Никон не стал допирать, на кого ссылается келейник; и верно, что по смерти царя много шляется путевого народу, да и в братии шатания, и некоторые уже покинули старца, ушли в Белозерье. А там-то рады наговорам, ужо помоют косточки невольнику: то-то икается…
– А ты чужого сору не собирай, – сурово сказал Никон. Будто не дошло, о чем речь ведет Мардарий. – Из Москвы сплетки? От братьев Лопухиных? Иль при них что лишку сболтнул? Дак то с великого горя. Сам помнишь… Иль кто из моих наушает? Показывают на Иону, да я что-то не верю… Но ты сору не выметай и не сбирай, не мне его знать. Без греха рожи не износишь, а что лишнее наплетут, дак ко мне не липнет…
– А я и не собираю, батько.
– Вот и не сбирай… Слушай, а с чего ты вдруг взял, такой разумник, что я мужиковствую? И слово-то выдумал, как филозоп запешный. Мужи-ков-ствую. Ха-ха… Сынок, да просто старый я стал дрын, окривел на два глаза, охромел на обе ноги, руки будто решето, а за плечами горб. Вот и не видкий, ничего меня не личит, лепости во мне нет. А вы, сукины дети, любите видких, идолов лепите, чтобы поклоняться. Ох-те мне, и что на вас наслать? Какую грозу?
Никон помолчал, пожевал тухлыми в пятнах губами, глядя куда-то поверх острой головенки монаха, в которой, ишь ли, оказывается, варилась несуетная мысль. Но не дождался от Мардария возражений и продолжил со смирением, странно заискивая перед келейником:
– Нет, я не мужиковствую. Но я сын хрестьянский. Я только образом Христос, а плотью-то мужик. Может, я мужицкий Христос? И чего мне стыдиться, что я мужик, б… сын? Меня однажды собинный друг Алексей Михайлович такочки обозвал, осердясь: де ты, Никон, б… сын. И я тогда по глупости обиделся на него. А сейчас думаю: дурак был, на что обижался-то? Хрестьянин я, значит, крест на раменах несу, его страсти терплю. Потому я мужика и чту, и величаю пред иными, и в обиду не даваю.
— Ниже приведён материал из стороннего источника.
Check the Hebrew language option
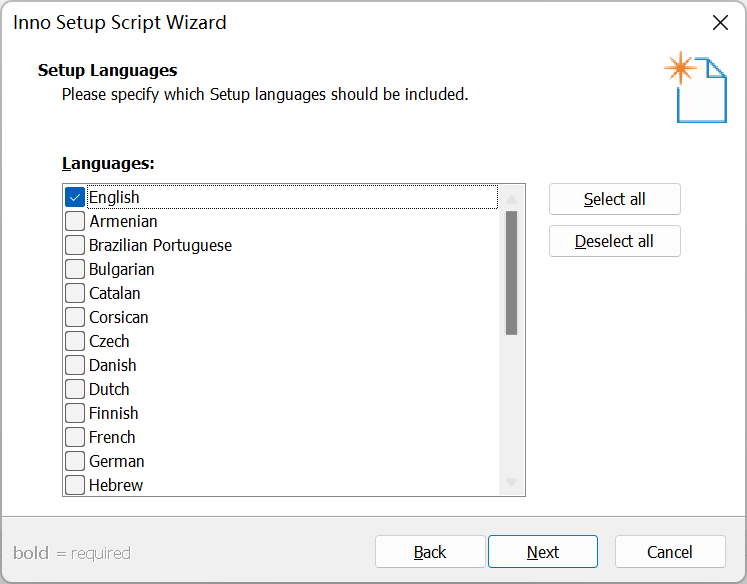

Вот посмотри, Мардарий, на руки мои, есть ли в них что господское? Коряги еловые, а не руки, но сколько знатных людей целовали их; сколько раз государь лобызал и уливал слезами; сколько народу благословили они, осенили знаменем, скольким священцам вбивали науку, боярам грозили, давали острастки, монахов лупили шелепом, абы плетью. И не чудно ли то? Вот эти каравые, как древесные коренья, руки, бывало, далеко простирались над Русью, под эту десницу вставали полки, что шли после под Варшаву и Вильну, Стокгольм и Киев. Но ни разу я и пальцем не обидел мужика. Чего не было, того не было. – Никон вдруг смутился, но не от похвальбы, а ему нечаянно вспомнилось полузабытое. – Ну раз ежли. Помню, бил одного рыбаря плетью. Так уж крепко он тогда досадил мне…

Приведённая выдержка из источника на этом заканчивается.